Post by conebeckham »

"Self" is a cognitive error. Mahayanasutralamkara says:
In itself, the view about a self lacks a characteristic of a self,
As do its deformities-their characteristics differ [from a self].
Nor is there another [self] apart from these two, so it arises as a mere error.
The "deformities" are the skandhas, an examination of which will reveal that their nature(s) is/are contradictory to the notion of "self"--and even the collection, when considered as a whole, is contradictory to what we "feel" a self to be.

The "view about a self" is a sort of conceptual construct about a "self"--it is a mental event, as you say. This is the "self" that we can talk about as "soul," or "essence," or whatnot, and which has no existence whatsoever, and is completely imaginary. But there's another, more subtle, kind of mental 'event,' or "mental element," if you will, which is a sort of seemingly-fundamental and almost pre-consciouss "self referential" attitude underlying all discursive thought.

It's that more subtle element which is almost an assumption, not something we really analyze or think about conceptually, that is the real error--not some sort of philosophical construct, but a pyschological 'mode' of sorts.
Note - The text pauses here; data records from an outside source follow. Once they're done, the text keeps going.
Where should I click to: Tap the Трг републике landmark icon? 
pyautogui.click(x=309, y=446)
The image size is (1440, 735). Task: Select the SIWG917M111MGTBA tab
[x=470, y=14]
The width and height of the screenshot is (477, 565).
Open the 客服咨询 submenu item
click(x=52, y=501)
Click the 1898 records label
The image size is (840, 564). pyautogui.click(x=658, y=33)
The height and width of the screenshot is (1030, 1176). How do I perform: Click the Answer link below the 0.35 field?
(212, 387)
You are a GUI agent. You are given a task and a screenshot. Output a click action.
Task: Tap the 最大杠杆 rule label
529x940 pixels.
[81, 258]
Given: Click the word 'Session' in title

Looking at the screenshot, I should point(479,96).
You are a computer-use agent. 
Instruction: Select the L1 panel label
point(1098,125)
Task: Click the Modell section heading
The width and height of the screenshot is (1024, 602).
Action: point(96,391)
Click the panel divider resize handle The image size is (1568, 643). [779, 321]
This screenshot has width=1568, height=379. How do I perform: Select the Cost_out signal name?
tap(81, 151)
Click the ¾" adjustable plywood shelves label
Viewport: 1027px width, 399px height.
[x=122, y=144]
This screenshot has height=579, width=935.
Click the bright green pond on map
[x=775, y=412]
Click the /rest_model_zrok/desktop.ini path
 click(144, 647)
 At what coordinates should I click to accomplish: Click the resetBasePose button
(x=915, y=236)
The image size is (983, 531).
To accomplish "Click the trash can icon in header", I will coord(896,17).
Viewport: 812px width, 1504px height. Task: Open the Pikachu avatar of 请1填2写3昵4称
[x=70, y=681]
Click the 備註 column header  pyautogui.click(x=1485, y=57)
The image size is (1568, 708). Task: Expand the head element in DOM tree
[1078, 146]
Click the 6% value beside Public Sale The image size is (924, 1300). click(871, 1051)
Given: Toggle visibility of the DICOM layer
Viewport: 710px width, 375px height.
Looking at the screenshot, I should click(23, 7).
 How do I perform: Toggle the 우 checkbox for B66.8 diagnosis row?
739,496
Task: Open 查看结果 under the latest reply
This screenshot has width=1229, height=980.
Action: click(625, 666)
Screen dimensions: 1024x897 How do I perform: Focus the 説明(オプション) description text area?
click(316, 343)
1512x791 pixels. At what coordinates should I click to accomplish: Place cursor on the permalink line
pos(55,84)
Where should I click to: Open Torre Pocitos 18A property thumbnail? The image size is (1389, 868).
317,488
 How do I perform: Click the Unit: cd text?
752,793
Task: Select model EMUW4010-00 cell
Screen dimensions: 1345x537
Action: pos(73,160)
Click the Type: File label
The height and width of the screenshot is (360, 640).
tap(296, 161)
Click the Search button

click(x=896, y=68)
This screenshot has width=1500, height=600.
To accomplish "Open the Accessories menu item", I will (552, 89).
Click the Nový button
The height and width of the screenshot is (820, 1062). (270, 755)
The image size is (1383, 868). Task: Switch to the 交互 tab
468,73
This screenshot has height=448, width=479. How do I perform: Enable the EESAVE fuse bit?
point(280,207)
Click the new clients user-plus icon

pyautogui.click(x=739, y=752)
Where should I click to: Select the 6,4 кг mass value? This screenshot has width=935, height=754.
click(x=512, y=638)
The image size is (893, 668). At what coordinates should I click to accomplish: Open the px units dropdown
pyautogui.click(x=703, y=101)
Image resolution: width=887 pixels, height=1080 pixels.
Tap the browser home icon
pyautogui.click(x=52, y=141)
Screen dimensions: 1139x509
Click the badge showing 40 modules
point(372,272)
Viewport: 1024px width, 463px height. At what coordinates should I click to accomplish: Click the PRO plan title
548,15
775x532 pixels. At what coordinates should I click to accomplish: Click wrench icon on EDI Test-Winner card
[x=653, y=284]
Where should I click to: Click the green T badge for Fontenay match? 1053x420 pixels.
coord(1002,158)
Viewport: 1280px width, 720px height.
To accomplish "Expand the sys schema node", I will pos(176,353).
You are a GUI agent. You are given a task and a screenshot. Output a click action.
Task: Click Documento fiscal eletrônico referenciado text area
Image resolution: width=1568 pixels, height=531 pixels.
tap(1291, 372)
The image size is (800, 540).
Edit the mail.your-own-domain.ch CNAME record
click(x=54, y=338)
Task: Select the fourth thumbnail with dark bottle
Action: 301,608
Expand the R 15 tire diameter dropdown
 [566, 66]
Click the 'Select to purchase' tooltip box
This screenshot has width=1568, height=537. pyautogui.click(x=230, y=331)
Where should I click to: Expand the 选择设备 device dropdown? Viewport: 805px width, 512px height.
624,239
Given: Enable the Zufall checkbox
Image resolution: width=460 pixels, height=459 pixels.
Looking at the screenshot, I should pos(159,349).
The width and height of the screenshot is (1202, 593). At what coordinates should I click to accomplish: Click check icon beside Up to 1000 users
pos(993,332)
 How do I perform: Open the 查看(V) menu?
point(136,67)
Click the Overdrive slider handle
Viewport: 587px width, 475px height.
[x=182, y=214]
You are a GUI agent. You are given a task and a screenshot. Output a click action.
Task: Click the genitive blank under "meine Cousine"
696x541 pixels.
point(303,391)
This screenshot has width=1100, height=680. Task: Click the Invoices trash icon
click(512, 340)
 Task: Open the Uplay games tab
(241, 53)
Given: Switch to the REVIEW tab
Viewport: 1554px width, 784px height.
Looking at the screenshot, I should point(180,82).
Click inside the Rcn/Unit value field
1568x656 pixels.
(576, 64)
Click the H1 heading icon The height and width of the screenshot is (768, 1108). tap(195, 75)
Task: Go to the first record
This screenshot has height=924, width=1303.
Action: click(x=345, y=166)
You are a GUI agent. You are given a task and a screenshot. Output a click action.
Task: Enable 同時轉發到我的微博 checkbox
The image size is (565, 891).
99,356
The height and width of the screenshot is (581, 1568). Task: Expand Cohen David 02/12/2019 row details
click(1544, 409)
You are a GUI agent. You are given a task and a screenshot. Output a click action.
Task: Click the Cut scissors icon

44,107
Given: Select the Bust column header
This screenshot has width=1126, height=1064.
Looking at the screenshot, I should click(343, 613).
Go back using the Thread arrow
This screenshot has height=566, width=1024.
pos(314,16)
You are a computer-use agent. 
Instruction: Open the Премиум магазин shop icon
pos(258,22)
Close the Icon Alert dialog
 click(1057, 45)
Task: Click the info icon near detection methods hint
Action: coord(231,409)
This is the "Afflicted Mind," spoken of sometimes as the 7th consciousness--with the 5 sense consciousnesses, and the 6th, or mental consciousness.
དམ་པའི་དོན་ནི་ཤེས་རབ་ཆེ་བ་དང་།
རྟོག་གེའི་ཡུལ་མིན་བླ་མའི་བྱིན་རླབས་དང་།
སྐལ་ལྡན་ལས་འཕྲོ་ཅན་གྱིས་རྟོགས་པ་སྟེ།
དེ་ནི་ཤེས་རབ་ལ་ནི་ལོ་རྟོག་སེལ།།


"Absolute Truth is not an object of analytical discourse or great discriminating wisdom,
It is realized through the blessing grace of the Guru and fortunate Karmic potential.
Like this, mistaken ideas of discriminating wisdom are clarified."
- (Kyabje Bokar Rinpoche, from his summary of "The Ocean of Definitive Meaning")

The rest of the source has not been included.